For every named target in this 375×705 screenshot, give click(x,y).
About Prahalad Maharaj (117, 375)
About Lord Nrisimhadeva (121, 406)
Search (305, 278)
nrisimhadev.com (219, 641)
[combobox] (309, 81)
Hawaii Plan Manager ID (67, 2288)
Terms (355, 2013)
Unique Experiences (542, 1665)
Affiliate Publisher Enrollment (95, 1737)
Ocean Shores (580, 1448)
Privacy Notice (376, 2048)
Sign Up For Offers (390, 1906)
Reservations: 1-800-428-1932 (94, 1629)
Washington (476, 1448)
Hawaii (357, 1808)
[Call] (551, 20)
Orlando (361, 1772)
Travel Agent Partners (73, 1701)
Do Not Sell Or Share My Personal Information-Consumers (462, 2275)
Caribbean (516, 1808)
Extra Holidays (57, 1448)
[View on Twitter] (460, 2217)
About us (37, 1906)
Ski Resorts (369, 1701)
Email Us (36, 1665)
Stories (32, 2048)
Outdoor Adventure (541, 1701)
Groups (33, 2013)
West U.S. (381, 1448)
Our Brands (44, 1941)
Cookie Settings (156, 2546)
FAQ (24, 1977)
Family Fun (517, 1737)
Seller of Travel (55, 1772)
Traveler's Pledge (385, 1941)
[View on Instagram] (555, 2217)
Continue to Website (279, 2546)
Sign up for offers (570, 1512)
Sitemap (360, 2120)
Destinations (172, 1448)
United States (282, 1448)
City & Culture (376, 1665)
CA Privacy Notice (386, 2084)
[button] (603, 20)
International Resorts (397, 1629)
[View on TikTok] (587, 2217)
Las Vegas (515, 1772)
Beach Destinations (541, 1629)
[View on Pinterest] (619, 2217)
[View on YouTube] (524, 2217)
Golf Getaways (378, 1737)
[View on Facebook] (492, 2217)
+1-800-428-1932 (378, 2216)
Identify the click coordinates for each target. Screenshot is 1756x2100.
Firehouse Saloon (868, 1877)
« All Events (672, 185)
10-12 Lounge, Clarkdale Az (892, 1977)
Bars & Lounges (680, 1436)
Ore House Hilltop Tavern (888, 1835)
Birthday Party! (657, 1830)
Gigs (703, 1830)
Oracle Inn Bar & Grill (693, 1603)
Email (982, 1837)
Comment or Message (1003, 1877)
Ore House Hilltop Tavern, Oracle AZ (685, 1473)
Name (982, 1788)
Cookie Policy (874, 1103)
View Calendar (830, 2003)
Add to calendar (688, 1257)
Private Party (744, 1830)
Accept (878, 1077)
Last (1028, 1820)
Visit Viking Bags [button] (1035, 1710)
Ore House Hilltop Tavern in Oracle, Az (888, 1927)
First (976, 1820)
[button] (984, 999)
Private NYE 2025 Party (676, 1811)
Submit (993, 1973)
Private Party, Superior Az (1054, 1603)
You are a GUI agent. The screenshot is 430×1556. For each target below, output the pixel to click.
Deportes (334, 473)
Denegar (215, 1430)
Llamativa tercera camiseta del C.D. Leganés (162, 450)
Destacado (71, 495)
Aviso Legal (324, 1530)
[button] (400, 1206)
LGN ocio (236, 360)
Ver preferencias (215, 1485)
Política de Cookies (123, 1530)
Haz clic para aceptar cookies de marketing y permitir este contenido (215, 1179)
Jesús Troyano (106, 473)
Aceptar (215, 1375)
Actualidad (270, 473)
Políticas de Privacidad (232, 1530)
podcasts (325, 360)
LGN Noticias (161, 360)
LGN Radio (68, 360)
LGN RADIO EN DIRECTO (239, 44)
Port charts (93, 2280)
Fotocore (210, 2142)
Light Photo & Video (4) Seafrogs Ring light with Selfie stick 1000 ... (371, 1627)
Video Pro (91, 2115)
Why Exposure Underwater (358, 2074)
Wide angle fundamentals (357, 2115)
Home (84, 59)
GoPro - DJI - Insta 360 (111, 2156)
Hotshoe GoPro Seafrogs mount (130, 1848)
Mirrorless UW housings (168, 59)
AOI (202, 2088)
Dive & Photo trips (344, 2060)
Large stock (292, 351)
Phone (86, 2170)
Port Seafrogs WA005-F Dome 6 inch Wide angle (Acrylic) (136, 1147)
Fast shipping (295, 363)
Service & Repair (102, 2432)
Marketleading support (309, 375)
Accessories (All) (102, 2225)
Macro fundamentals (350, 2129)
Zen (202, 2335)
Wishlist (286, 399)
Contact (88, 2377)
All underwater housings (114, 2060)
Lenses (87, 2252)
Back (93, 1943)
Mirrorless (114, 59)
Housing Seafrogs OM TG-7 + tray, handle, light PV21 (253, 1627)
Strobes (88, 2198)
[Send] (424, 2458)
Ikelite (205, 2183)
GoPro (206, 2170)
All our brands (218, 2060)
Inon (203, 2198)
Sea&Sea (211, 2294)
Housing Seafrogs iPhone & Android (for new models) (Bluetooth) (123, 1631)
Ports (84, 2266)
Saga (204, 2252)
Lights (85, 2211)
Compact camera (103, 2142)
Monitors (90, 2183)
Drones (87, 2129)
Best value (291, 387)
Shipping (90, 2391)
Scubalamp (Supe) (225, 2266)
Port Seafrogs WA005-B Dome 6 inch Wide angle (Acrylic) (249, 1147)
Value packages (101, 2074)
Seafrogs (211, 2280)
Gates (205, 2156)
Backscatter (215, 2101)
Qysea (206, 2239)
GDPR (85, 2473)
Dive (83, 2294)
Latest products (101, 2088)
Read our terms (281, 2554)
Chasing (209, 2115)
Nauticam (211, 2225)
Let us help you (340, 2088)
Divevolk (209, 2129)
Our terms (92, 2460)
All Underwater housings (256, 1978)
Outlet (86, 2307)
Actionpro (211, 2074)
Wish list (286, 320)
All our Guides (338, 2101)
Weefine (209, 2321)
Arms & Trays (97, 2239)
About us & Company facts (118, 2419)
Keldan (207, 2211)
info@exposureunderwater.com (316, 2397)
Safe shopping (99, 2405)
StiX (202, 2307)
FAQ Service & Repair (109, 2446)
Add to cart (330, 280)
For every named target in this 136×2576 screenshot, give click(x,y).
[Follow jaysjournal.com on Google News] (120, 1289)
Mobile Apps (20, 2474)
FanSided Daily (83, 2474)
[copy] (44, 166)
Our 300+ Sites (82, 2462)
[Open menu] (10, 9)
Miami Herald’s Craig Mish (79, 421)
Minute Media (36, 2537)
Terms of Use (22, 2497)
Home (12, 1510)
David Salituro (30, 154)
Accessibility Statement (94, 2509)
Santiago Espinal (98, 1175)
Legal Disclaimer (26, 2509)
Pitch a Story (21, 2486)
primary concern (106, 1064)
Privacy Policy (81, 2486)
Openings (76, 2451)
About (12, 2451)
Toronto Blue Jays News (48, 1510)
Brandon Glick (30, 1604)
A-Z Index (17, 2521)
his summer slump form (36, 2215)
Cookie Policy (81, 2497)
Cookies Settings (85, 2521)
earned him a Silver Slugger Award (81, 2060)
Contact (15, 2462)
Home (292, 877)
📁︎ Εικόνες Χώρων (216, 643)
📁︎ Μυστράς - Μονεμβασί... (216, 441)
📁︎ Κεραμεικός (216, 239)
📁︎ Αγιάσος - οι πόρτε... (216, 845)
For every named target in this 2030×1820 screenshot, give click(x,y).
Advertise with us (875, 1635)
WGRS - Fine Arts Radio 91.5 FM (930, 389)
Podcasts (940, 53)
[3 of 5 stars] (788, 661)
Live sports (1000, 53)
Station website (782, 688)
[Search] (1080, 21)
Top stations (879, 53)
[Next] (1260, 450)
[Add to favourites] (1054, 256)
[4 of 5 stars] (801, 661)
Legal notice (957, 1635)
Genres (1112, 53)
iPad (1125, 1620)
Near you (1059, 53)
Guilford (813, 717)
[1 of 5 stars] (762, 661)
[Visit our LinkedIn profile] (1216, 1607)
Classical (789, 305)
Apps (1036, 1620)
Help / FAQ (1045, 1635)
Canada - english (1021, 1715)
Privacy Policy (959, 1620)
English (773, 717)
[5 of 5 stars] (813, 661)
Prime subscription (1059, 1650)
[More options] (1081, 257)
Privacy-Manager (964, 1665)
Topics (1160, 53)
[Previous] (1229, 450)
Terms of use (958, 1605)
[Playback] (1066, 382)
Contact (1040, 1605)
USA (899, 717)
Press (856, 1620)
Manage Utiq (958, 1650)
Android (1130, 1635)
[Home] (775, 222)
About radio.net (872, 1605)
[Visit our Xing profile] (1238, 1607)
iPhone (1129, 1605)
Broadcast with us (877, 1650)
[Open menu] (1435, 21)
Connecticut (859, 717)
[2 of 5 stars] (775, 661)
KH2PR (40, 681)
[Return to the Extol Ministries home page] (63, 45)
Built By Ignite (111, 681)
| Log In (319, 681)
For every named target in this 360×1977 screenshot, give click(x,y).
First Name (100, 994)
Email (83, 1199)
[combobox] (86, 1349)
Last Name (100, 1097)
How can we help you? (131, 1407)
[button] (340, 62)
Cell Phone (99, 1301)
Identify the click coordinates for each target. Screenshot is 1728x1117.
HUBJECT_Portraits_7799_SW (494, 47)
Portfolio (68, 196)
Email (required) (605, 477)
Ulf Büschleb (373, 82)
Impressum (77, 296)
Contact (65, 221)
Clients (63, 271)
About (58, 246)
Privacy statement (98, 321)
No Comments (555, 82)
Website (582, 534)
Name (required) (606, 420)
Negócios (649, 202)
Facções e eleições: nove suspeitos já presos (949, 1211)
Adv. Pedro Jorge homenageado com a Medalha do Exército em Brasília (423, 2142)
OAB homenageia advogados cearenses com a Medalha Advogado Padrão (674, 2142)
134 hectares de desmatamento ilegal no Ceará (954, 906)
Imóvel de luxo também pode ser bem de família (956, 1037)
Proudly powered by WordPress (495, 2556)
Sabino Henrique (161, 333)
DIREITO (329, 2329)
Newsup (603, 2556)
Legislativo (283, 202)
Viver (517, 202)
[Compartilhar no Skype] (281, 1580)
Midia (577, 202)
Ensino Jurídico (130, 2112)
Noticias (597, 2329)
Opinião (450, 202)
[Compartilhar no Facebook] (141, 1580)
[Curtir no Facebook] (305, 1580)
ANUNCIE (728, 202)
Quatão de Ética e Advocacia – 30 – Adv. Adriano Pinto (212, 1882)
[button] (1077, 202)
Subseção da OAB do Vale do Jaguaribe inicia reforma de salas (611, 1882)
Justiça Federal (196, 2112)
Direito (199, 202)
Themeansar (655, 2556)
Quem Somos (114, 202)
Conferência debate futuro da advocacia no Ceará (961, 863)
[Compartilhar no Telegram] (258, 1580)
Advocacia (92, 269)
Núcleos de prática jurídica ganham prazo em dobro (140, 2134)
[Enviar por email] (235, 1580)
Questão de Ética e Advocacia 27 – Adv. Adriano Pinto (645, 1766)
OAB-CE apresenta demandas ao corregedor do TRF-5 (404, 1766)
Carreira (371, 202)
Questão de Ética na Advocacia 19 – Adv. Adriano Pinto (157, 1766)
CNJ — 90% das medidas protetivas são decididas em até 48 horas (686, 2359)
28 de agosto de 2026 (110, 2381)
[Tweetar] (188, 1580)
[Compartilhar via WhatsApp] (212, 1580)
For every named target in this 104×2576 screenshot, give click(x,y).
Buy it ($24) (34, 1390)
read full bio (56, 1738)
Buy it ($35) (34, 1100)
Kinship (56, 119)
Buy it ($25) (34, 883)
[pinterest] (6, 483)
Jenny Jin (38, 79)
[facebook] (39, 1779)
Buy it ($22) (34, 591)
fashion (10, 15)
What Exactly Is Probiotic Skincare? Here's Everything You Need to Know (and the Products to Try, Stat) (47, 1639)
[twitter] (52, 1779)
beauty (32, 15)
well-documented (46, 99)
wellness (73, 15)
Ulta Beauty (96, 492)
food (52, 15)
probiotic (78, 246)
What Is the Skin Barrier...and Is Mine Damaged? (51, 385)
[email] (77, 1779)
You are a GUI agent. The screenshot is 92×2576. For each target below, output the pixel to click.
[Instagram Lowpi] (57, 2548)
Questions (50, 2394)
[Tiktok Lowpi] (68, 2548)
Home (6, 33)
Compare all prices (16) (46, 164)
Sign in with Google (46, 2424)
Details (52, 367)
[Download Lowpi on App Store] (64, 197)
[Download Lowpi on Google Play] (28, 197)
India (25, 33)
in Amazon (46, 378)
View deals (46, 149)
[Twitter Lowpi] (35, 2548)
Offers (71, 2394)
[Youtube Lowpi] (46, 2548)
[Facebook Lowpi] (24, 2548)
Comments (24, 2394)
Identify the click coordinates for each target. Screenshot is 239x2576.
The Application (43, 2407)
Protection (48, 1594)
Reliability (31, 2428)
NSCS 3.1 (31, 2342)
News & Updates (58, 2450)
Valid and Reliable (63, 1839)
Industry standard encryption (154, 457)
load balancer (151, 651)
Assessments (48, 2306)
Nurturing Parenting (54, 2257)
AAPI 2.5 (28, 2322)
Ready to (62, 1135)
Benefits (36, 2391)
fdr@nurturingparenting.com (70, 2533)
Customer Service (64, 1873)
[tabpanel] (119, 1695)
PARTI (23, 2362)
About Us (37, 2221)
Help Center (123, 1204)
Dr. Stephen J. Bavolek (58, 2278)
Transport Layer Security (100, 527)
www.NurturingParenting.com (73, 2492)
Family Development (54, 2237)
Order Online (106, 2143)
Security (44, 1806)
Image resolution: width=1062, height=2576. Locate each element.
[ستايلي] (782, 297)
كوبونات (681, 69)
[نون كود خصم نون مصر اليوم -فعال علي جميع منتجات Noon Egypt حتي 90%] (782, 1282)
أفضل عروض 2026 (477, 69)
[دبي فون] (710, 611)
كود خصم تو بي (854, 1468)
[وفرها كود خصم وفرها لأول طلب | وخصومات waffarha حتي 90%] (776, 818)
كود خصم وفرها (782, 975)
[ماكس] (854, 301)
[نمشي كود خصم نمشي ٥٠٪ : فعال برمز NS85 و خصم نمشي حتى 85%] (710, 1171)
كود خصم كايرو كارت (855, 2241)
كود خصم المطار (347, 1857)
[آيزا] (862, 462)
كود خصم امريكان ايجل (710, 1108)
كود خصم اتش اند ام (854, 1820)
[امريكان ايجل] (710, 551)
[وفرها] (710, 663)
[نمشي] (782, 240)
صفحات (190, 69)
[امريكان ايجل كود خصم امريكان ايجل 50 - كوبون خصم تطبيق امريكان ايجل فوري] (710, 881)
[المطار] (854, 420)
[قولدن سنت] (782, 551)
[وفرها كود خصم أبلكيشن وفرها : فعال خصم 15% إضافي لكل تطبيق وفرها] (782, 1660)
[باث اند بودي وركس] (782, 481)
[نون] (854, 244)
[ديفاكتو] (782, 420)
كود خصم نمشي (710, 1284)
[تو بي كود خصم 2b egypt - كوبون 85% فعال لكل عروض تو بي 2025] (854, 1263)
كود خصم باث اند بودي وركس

What you are asked to do >> In the entries above, find the line with "[Instagram Lowpi] (57, 2548)" and the line with "Assessments (48, 2306)", then restate word for word both of them and every line between, with nothing more.

Answer section >>
[Instagram Lowpi] (57, 2548)
Questions (50, 2394)
[Tiktok Lowpi] (68, 2548)
Home (6, 33)
Compare all prices (16) (46, 164)
Sign in with Google (46, 2424)
Details (52, 367)
[Download Lowpi on App Store] (64, 197)
[Download Lowpi on Google Play] (28, 197)
India (25, 33)
in Amazon (46, 378)
View deals (46, 149)
[Twitter Lowpi] (35, 2548)
Offers (71, 2394)
[Youtube Lowpi] (46, 2548)
[Facebook Lowpi] (24, 2548)
Comments (24, 2394)
Identify the click coordinates for each target. Screenshot is 239x2576.
The Application (43, 2407)
Protection (48, 1594)
Reliability (31, 2428)
NSCS 3.1 (31, 2342)
News & Updates (58, 2450)
Valid and Reliable (63, 1839)
Industry standard encryption (154, 457)
load balancer (151, 651)
Assessments (48, 2306)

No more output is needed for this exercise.